(MATERIAL PROVIDED)

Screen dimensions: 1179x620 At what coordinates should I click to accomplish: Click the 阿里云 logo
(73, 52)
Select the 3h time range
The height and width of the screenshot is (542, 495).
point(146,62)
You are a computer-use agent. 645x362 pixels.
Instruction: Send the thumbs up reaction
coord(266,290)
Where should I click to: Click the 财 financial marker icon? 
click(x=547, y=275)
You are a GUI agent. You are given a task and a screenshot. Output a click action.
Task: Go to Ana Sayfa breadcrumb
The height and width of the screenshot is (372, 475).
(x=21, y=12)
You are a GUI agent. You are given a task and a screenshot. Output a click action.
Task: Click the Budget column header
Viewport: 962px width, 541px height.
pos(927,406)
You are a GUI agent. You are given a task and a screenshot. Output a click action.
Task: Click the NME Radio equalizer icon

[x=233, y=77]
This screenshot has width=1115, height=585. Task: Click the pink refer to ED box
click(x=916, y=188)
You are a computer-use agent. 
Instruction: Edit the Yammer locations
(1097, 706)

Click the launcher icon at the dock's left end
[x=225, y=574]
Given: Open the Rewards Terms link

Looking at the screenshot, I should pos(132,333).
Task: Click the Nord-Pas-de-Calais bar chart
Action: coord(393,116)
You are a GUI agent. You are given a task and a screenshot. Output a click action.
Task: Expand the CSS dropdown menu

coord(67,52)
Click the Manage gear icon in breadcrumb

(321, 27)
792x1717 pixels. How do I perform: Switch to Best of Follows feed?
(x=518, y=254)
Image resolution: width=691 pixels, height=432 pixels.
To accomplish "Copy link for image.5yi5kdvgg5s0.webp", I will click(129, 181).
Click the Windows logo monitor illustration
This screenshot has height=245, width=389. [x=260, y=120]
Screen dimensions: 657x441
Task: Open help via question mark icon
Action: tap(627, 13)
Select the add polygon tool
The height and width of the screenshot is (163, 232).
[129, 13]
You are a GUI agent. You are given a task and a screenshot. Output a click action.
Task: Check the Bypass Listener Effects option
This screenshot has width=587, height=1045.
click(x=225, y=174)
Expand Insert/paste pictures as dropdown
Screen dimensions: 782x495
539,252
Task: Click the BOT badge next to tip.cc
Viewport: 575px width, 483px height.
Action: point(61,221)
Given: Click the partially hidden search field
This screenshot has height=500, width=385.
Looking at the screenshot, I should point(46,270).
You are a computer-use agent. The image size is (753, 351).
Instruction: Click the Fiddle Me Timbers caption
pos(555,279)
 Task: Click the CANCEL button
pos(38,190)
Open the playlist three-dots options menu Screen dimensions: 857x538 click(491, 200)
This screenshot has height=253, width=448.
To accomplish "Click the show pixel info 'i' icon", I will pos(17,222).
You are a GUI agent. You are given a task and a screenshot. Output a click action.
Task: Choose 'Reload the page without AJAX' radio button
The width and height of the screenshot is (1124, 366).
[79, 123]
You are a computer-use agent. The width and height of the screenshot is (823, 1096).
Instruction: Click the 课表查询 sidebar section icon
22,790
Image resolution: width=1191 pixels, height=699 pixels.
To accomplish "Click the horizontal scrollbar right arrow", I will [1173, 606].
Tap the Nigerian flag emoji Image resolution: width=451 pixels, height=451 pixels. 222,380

(End MATERIAL PROVIDED)

> _DIRECTIONS_
Each line of the material above needs repeating verbatim.

> _THE COMPLETED TASK_
Screen dimensions: 1179x620 At what coordinates should I click to accomplish: Click the 阿里云 logo
(73, 52)
Select the 3h time range
The height and width of the screenshot is (542, 495).
point(146,62)
You are a computer-use agent. 645x362 pixels.
Instruction: Send the thumbs up reaction
coord(266,290)
Where should I click to: Click the 财 financial marker icon? 
click(x=547, y=275)
You are a GUI agent. You are given a task and a screenshot. Output a click action.
Task: Go to Ana Sayfa breadcrumb
The height and width of the screenshot is (372, 475).
(x=21, y=12)
You are a GUI agent. You are given a task and a screenshot. Output a click action.
Task: Click the Budget column header
Viewport: 962px width, 541px height.
pos(927,406)
You are a GUI agent. You are given a task and a screenshot. Output a click action.
Task: Click the NME Radio equalizer icon

[x=233, y=77]
This screenshot has width=1115, height=585. Task: Click the pink refer to ED box
click(x=916, y=188)
You are a computer-use agent. 
Instruction: Edit the Yammer locations
(1097, 706)

Click the launcher icon at the dock's left end
[x=225, y=574]
Given: Open the Rewards Terms link

Looking at the screenshot, I should pos(132,333).
Task: Click the Nord-Pas-de-Calais bar chart
Action: coord(393,116)
You are a GUI agent. You are given a task and a screenshot. Output a click action.
Task: Expand the CSS dropdown menu

coord(67,52)
Click the Manage gear icon in breadcrumb

(321, 27)
792x1717 pixels. How do I perform: Switch to Best of Follows feed?
(x=518, y=254)
Image resolution: width=691 pixels, height=432 pixels.
To accomplish "Copy link for image.5yi5kdvgg5s0.webp", I will click(129, 181).
Click the Windows logo monitor illustration
This screenshot has height=245, width=389. [x=260, y=120]
Screen dimensions: 657x441
Task: Open help via question mark icon
Action: tap(627, 13)
Select the add polygon tool
The height and width of the screenshot is (163, 232).
[129, 13]
You are a GUI agent. You are given a task and a screenshot. Output a click action.
Task: Check the Bypass Listener Effects option
This screenshot has width=587, height=1045.
click(x=225, y=174)
Expand Insert/paste pictures as dropdown
Screen dimensions: 782x495
539,252
Task: Click the BOT badge next to tip.cc
Viewport: 575px width, 483px height.
Action: point(61,221)
Given: Click the partially hidden search field
This screenshot has height=500, width=385.
Looking at the screenshot, I should point(46,270).
You are a computer-use agent. The image size is (753, 351).
Instruction: Click the Fiddle Me Timbers caption
pos(555,279)
 Task: Click the CANCEL button
pos(38,190)
Open the playlist three-dots options menu Screen dimensions: 857x538 click(491, 200)
This screenshot has height=253, width=448.
To accomplish "Click the show pixel info 'i' icon", I will pos(17,222).
You are a GUI agent. You are given a task and a screenshot. Output a click action.
Task: Choose 'Reload the page without AJAX' radio button
The width and height of the screenshot is (1124, 366).
[79, 123]
You are a computer-use agent. The width and height of the screenshot is (823, 1096).
Instruction: Click the 课表查询 sidebar section icon
22,790
Image resolution: width=1191 pixels, height=699 pixels.
To accomplish "Click the horizontal scrollbar right arrow", I will [1173, 606].
Tap the Nigerian flag emoji Image resolution: width=451 pixels, height=451 pixels. 222,380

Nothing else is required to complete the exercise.